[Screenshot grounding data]
*** Block opens ***

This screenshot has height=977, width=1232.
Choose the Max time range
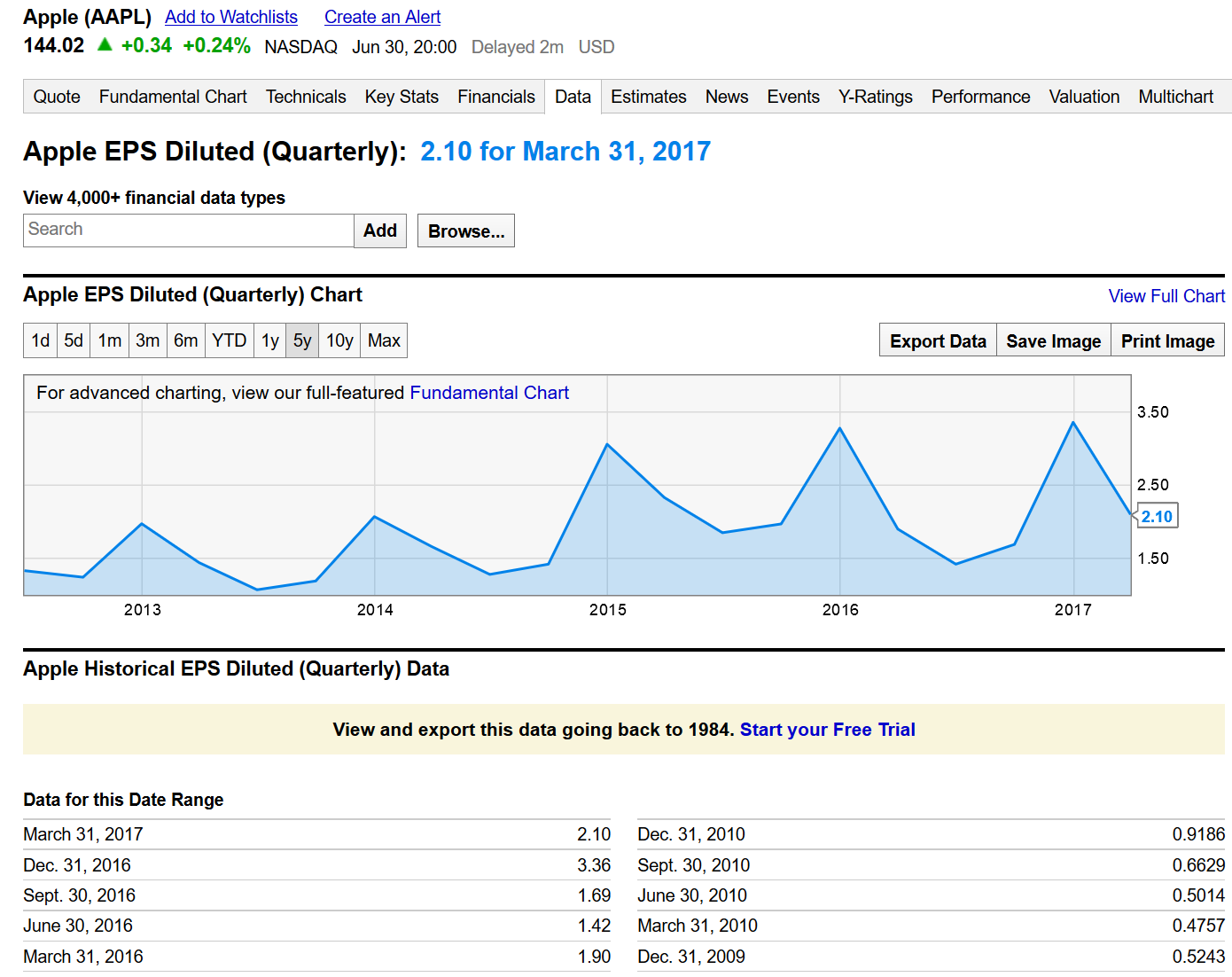384,340
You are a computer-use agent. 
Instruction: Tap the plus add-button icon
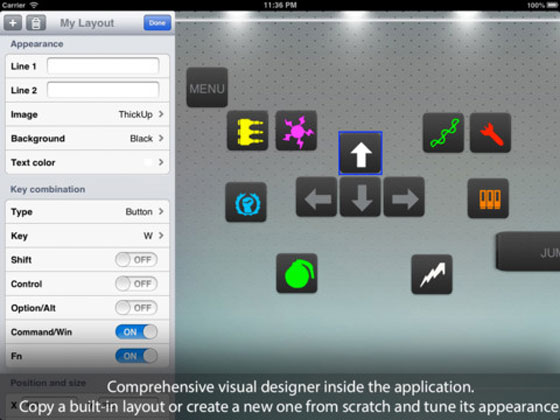tap(13, 23)
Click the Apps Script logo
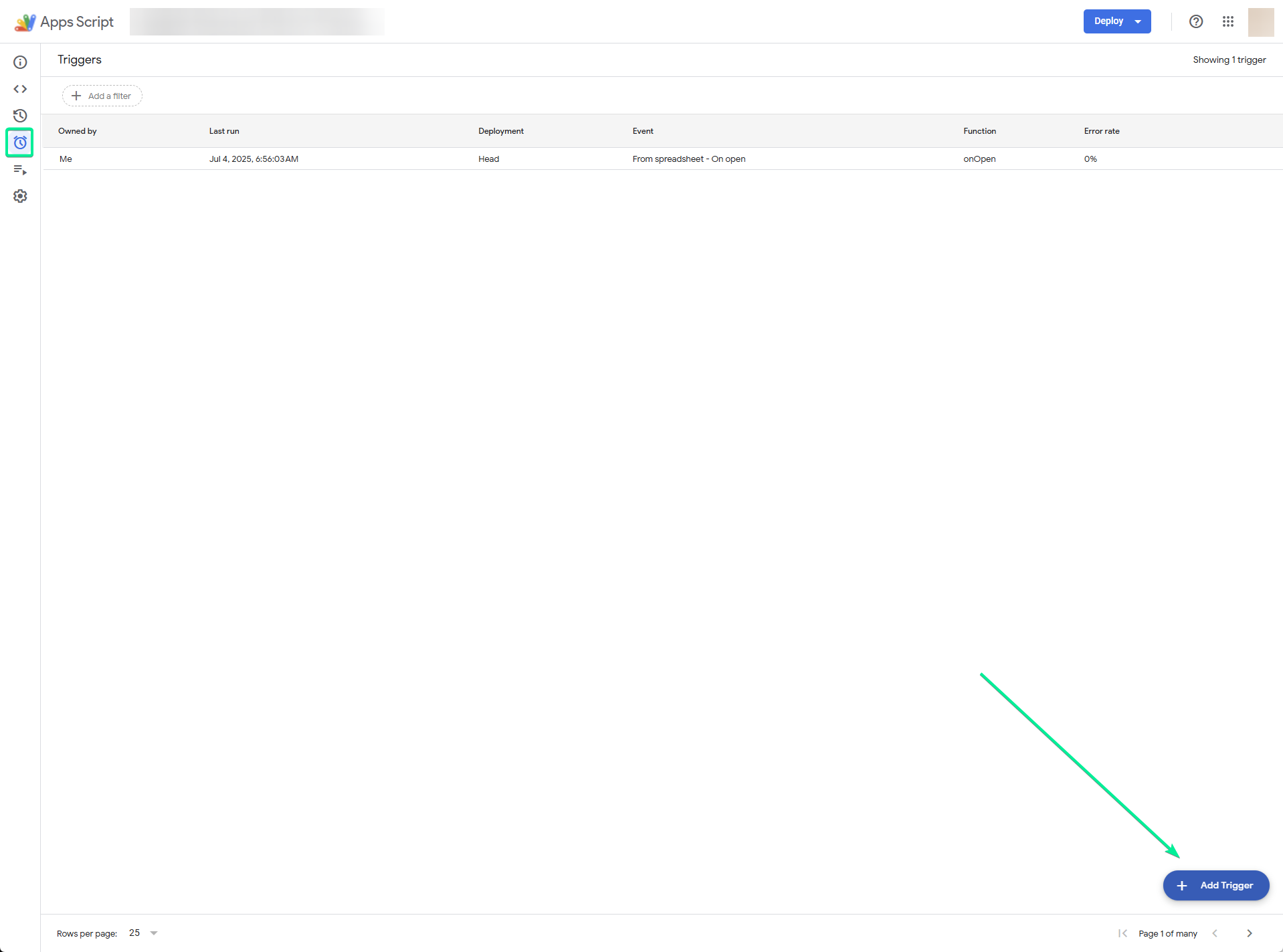The height and width of the screenshot is (952, 1283). (25, 22)
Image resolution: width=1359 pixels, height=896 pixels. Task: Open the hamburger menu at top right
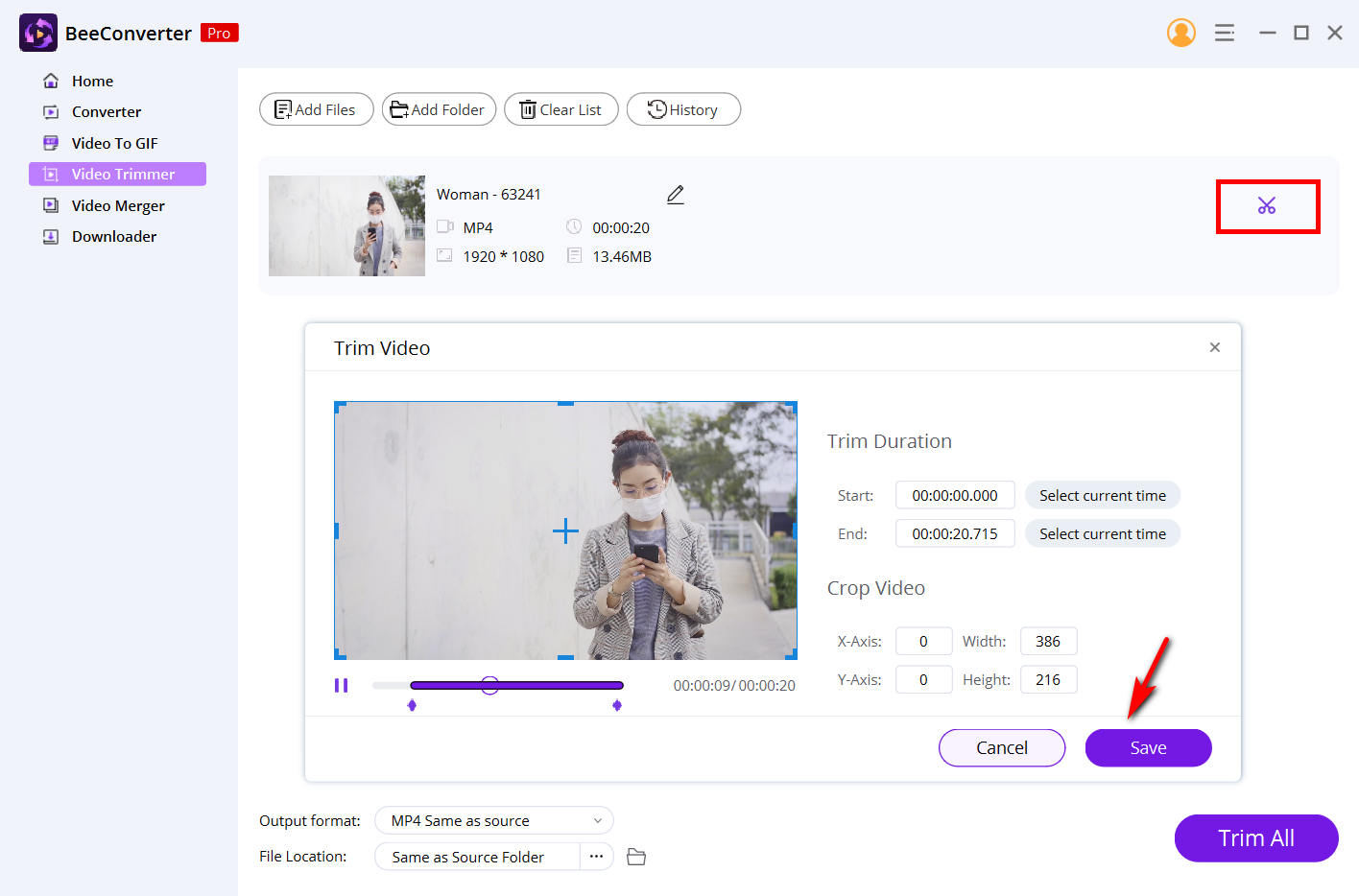tap(1225, 32)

*** Block closes ***

YOUR OBJECTIVE:
Please repeat exactly the lines from the one containing "Image resolution: width=1359" through the last line of the records, both included, and leave out the pictures.

RESULT FOR THIS TASK:
Image resolution: width=1359 pixels, height=896 pixels. Task: Open the hamburger menu at top right
tap(1225, 32)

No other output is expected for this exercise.